The patient’s CSF culture and Genexpert tests came back negative for Mycobacterium TB. Viral, autoimmune and syphilitic causes were ruled out during investigations. Demyelinating disorders like multiple sclerosis and neuromyelitis optica, the most common differentials of LETM [13], were also ruled out by testing CSF for monoclonal bands and aquaporin-4 antibodies, respectively.

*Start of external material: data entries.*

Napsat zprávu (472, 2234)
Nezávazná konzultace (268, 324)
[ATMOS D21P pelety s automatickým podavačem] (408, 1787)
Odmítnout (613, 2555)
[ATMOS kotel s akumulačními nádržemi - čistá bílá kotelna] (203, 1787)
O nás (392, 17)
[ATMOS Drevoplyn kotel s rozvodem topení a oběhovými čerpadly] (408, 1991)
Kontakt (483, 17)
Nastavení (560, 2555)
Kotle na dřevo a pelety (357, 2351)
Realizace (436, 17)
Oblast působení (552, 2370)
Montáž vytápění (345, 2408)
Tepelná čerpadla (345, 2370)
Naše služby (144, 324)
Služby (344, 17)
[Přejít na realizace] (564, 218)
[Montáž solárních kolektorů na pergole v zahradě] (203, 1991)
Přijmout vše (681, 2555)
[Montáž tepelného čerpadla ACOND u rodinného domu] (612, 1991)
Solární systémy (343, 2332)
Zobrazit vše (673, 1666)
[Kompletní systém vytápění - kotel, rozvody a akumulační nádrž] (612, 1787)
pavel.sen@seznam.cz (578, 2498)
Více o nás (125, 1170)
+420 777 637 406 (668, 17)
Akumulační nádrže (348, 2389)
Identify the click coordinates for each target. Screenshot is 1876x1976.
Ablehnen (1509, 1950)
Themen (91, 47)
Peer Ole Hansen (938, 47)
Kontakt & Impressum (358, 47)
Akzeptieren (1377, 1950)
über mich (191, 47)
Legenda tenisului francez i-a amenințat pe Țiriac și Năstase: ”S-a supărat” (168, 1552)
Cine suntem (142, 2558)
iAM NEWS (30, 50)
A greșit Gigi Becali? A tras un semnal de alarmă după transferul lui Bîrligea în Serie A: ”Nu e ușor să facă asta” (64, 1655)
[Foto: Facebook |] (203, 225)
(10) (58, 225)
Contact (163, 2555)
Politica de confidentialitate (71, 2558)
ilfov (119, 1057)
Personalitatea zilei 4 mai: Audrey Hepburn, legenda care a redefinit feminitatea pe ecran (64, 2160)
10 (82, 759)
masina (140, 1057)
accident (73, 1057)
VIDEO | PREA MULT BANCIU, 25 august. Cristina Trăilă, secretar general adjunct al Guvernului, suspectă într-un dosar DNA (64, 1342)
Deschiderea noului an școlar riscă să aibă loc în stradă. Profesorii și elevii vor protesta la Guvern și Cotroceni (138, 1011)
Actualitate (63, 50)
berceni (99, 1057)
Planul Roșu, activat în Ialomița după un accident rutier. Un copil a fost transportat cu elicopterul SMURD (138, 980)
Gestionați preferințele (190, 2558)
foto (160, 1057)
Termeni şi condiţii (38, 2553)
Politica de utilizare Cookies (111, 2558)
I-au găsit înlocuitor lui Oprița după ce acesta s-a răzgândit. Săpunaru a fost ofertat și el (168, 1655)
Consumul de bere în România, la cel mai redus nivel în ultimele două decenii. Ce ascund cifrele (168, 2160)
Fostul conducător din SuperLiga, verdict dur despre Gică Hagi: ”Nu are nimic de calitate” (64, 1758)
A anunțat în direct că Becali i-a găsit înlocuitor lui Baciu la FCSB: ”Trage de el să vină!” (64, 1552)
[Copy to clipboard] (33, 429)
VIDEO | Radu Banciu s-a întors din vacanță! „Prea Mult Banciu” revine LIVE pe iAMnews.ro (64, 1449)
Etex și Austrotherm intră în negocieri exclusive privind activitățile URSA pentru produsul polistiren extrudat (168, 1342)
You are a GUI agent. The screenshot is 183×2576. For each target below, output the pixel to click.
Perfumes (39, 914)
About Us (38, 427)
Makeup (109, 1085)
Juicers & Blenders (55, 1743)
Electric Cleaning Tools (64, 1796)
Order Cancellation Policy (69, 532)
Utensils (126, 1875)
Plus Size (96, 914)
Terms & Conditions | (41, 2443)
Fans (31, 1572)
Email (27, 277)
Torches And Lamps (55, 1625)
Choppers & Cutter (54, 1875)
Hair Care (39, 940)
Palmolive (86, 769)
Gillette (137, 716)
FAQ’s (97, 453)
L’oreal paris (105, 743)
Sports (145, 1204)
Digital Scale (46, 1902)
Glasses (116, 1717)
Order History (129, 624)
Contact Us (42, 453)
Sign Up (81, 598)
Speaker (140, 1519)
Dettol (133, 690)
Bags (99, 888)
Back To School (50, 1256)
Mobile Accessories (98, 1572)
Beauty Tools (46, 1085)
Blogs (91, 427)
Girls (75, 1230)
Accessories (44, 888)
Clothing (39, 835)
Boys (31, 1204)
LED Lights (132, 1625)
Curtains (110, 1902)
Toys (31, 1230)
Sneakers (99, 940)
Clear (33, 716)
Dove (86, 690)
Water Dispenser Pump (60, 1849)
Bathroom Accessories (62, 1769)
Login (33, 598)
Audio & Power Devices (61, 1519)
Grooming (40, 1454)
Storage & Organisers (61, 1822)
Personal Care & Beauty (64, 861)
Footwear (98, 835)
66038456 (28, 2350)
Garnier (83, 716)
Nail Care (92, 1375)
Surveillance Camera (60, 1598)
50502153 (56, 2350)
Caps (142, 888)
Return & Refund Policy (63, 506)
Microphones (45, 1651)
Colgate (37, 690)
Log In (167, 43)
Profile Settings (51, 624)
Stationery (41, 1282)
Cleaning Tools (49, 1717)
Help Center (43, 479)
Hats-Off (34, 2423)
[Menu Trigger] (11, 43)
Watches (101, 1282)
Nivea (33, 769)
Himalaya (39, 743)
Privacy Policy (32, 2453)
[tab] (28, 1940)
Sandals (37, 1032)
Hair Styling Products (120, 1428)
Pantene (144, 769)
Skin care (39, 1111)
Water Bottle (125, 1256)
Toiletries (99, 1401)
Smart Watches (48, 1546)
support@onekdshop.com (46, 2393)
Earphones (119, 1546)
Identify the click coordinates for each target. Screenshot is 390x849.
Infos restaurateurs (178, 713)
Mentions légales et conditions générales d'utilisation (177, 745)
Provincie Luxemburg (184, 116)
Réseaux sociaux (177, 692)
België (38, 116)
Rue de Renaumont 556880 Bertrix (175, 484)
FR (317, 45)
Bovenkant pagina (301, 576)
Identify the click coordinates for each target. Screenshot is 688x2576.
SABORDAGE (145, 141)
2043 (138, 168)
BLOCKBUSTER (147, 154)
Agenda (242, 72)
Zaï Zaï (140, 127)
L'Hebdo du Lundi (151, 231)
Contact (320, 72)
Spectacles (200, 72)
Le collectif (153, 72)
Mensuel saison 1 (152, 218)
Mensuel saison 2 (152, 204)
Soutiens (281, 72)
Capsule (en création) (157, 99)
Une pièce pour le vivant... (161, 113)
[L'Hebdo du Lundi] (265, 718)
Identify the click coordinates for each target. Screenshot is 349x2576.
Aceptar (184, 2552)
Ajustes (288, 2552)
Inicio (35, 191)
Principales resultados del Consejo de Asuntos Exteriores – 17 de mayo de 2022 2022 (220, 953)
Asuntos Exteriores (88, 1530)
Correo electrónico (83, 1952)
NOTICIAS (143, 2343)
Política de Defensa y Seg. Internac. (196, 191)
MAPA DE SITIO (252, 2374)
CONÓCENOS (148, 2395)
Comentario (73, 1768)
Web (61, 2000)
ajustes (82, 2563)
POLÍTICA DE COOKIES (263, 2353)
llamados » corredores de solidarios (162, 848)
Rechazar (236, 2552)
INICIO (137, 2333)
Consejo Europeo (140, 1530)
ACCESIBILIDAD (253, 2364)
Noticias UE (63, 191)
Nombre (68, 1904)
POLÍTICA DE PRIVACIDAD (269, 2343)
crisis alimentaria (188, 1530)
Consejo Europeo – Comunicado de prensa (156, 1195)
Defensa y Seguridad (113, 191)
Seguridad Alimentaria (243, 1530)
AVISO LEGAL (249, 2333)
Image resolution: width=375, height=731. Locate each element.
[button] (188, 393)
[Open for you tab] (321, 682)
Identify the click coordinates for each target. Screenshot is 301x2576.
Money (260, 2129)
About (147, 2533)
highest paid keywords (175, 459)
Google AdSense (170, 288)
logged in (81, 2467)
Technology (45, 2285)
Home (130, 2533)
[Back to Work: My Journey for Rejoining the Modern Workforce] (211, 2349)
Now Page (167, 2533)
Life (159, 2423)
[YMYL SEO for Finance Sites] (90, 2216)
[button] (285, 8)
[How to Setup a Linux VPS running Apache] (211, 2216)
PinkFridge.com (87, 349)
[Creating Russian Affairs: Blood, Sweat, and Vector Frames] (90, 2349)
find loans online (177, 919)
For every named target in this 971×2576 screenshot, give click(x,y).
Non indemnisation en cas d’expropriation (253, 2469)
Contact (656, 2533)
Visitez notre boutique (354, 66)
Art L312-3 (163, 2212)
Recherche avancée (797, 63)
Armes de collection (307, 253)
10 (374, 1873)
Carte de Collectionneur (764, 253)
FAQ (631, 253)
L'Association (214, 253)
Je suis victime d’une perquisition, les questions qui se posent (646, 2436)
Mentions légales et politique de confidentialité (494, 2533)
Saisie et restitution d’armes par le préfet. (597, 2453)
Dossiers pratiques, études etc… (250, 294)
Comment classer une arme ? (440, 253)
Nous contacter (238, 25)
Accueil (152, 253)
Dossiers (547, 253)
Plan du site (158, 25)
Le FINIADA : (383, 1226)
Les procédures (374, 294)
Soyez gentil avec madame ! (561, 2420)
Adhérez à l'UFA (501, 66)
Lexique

Radiological and laboratory findings of nodules, ring enhanced lesions, LETM, and hyponatremia in addition to a classical CSF picture of TBM [14] with lymphocytic pleocytosis, raised protein levels, and low glucose levels heightened our suspicion of TBM, and the patient’s prompt response to ATT confirmed our suspicion. The diagnosis is in line with the guidelines proposed by Lee et al. [15], and with the “Thwaites’ scoring system” [16], but not in accordance with the scoring system proposed in The Lancet [17].

Conclusions

Owing to TBM being a medical emergency, we recommend not waiting for a positive Mycobacterium TB culture and starting antituberculous therapy as soon as suspicion for TBM is raised, with CT and MRI scans being first-line investigations. The scoring system put forward by Lee et al. to differentiate between TBM and viral meningitis is also recommended and will be used in our clinical setting from now on, as Pakistan is one of the eight countries responsible for two-thirds of global TB cases. Our patient’s recovery has been appreciable despite the condition left untreated and worsening for more than 3 months. We owe the patient’s lack of permanent morbidity to quick treatment upon seeking medical assistance, in addition to the patient’s compliance with the treatment regimen, which we have prescribed for 6 months continuously, subject to review based on the patient’s recovery.